Signe de l'avancement de la technologie, l'Assemblée nationale peut, depuis hier, recevoir directement les signatures de citoyens qui souhaitent faire parvenir une pétition aux élus. Et la chef péquiste Pauline Marois a vite profité de l'occasion pour lancer une pétition exigeant du premier ministre Charest la tenue d'une enquête publique sur l'industrie de la construction.

En fait, l'annonce du président de l'Assemblée, sur le site www.assnat.qc.ca, a même suivi l'appel de Mme Marois, dans son bilan de la dernière session parlementaire.

 

En Chambre, Mme Marois a relevé un sondage de Léger Marketing qui indiquait hier que 69% des Québécois estimaient que le refus du gouvernement de déclencher une enquête publique venait du fait que le PLQ «avait des choses à cacher». Mme Marois dressa la liste des villes, des organisations et des commentateurs qui avaient demandé le déclenchement d'une enquête. «Je sais que le premier ministre s'endort à chaque soir en pensant que le cauchemar va cesser. Ce déni ne viendra pas à bout des allégations de corruption, ça va continuer en janvier et en févier... en 2011 et en 2012», a-t-elle prédit.

Après avoir fait la liste, exhaustive, des gestes faits par le gouvernement cet automne - bien que peu de projets de loi aient été adoptés -, M. Charest a fait face à un barrage de questions des journalistes sur les raisons qui l'empêchaient de déclencher une telle commission d'enquête. Maintes fois, il a dû même s'expliquer sur les revenus annuels de 75 000$ que lui verse le Parti libéral, des fonds qui viennent des donateurs au PLQ. Une telle allocation a été négociée entre lui et le parti, «on a convenu que je puisse avoir ce qu'il me faut pour vivre», a-t-il dit. Ces fonds n'influencent en rien le verdict du gouvernement sur la tenue d'une enquête, a-t-il martelé.

Québec n'a pas fermé la porte à une telle opération, mais juge encore préférable de laisser la police faire son travail. En tout état de cause, ces commissions d'enquête, pour démarrer, ont besoin de faits que seule la police peut mettre au jour.

Jean Charest a soutenu que son allocation n'était pas une première - André Boisclair et Richard Legendre sous le PQ ont aussi eu des allocations de leur parti. Des propos qui ont fait bondir du côté du PQ; dans les deux cas, il s'agissait de donner un salaire à des gens avant qu'ils ne soient élus à l'Assemblée. Un premier ministre ne devrait tirer de revenu que des fonds publics, sans devoir quoi que ce soit à un groupe d'intérêt, a soutenu Stéphane Bédard, leader parlementaire péquiste, en point de presse avec sa chef.

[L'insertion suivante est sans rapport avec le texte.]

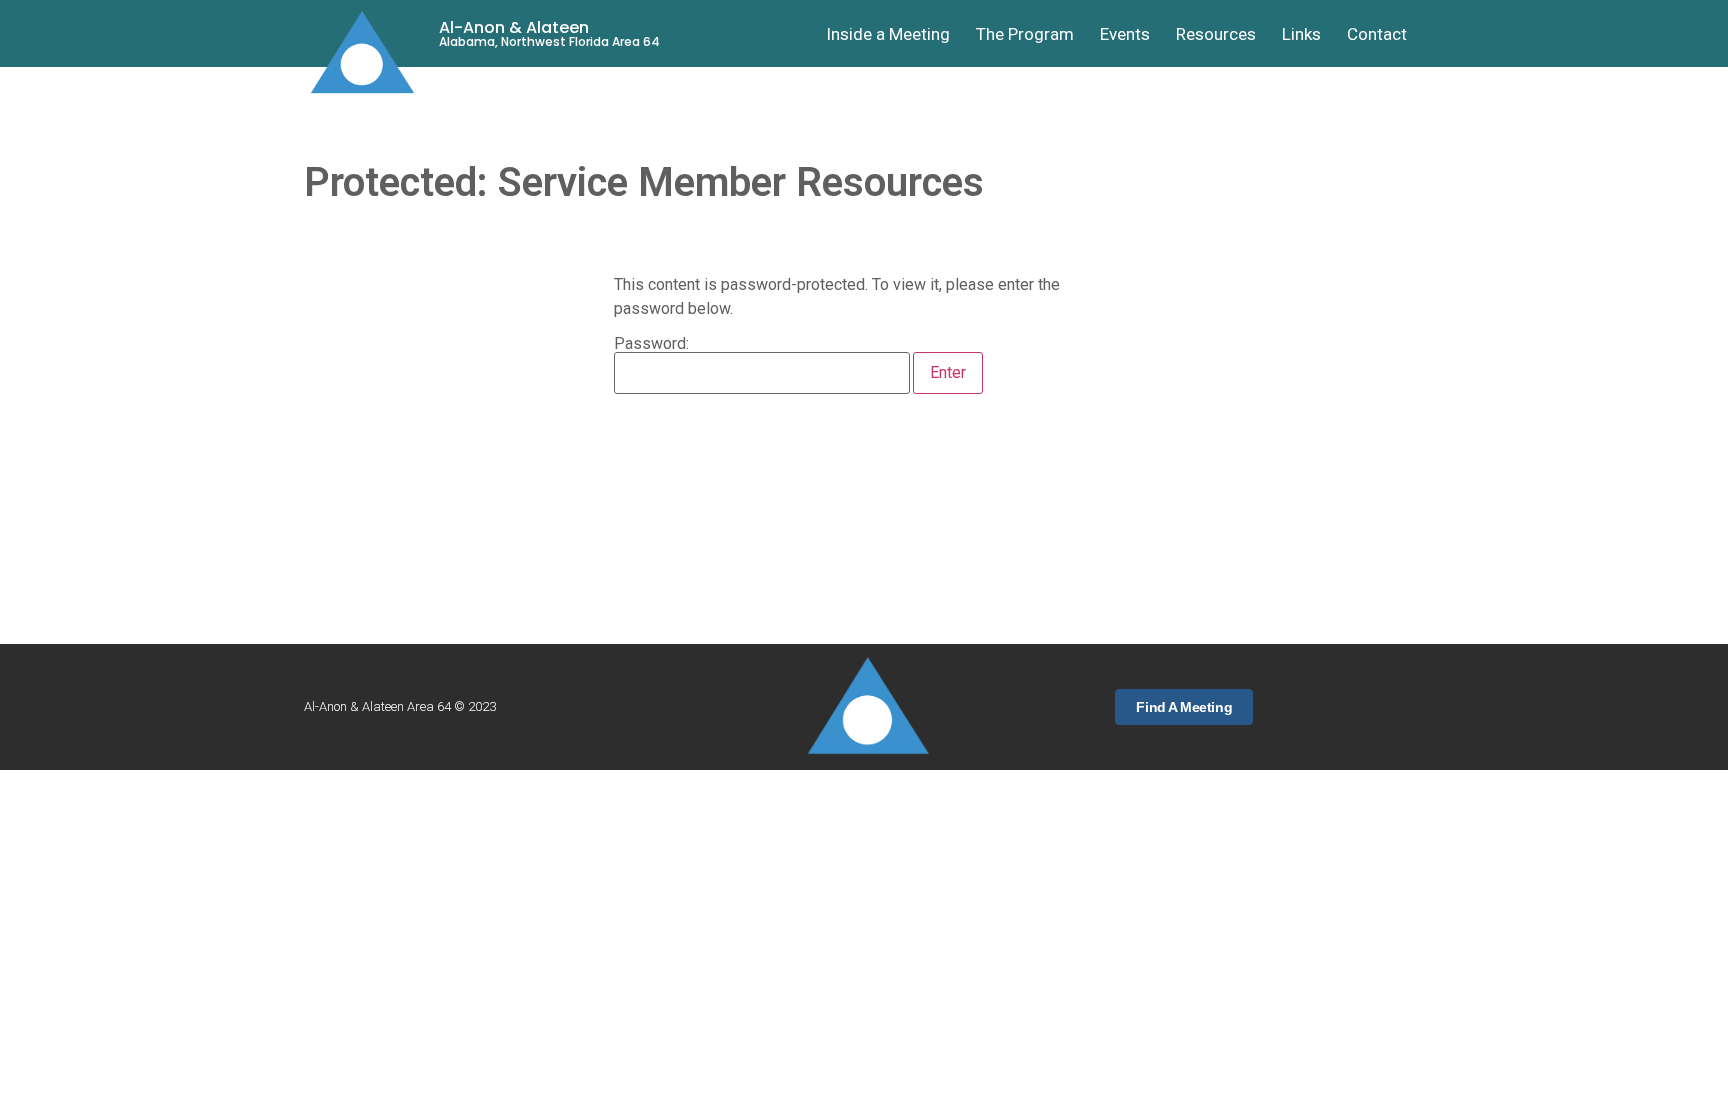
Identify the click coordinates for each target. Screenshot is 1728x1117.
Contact (1377, 34)
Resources (1216, 34)
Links (1301, 34)
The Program (1025, 34)
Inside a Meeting (888, 34)
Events (1125, 34)
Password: (651, 344)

Le PQ ne veut pas parler d'économie

Pour Jean Charest, si le PQ tient tant à amener le débat sur les allégations de corruption, c'est qu'il perdrait la face si on parlait davantage d'économie. Le taux de chômage au Québec a baissé de 9,1% à 8,1% depuis 2003, moment de l'arrivée des libéraux au pouvoir. Durant la même période, il a grimpé de 2,4% en Ontario, de 0,9% au Canada et de 4% aux États-Unis. Depuis le début de l'année, il s'est perdu 40 000 emplois au Québec, a rétorqué Mme Marois.

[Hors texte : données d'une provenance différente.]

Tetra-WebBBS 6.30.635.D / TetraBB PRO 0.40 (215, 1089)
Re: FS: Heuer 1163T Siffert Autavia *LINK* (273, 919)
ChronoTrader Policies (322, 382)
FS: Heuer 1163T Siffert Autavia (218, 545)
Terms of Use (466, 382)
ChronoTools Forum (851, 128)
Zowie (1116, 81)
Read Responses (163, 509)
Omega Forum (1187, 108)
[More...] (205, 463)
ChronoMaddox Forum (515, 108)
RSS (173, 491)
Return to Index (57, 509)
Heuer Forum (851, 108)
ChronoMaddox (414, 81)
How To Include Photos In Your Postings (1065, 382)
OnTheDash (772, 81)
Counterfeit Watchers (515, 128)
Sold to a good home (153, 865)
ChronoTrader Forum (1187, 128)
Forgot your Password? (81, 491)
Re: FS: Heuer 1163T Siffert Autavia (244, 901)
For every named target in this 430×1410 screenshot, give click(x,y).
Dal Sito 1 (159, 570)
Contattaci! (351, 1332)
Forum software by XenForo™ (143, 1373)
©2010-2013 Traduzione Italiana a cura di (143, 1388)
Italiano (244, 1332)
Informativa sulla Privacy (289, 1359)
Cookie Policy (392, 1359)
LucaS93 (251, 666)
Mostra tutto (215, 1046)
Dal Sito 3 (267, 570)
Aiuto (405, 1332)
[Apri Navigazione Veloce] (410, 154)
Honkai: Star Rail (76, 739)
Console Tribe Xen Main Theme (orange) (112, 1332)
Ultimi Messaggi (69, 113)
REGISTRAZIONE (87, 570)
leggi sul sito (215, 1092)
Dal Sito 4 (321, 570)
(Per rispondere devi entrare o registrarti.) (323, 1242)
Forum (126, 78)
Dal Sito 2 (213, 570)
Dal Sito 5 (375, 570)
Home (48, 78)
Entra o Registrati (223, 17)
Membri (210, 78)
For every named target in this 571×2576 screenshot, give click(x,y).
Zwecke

Du côté de l'ADQ, le nouveau chef Gérard Deltell n'a pas caché que l'automne avait été très dur pour la petite formation politique. Toutefois, il a rappelé que c'est la chef intérimaire, Sylvie Roy, qui, la première, dès le printemps, avait attaché le grelot aux problèmes de l'industrie de la construction, et réclamé une enquête publique.

«On a été les premiers à le faire. Comme on avait été les premiers l'an dernier à dénoncer la situation à la Caisse de dépôt, avant la campagne électorale», a soutenu M. Deltell.

La direction de l'ADQ soutient aussi avoir vérifié partout et ne pas comprendre de quoi parlait l'ancien chef Gilles Taillon quand il a soutenu que la police devrait se pencher sur le financement du parti.

Finalement, selon Amir Khadir, de Québec solidaire, les politiciens n'ont rien fait durant les derniers jours pour réduire le cynisme de la population à leur endroit. «Ce qui est vulgaire, c'est un premier ministre qui prétend que tout le monde a tort dans la société et que seul le gouvernement a raison.»

Favorable à la tenue d'une enquête publique, le député de Mercier relève que des amis italiens sont exaspérés par «l'atmosphère de suspicion qui règne sur une communauté qui ne mérite pas ça». Il a rappelé son appui rapide à la campagne de vaccination contre la grippe A (H1N1), une opération qui a surmonté le scepticisme de la population, a observé le médecin Khadir.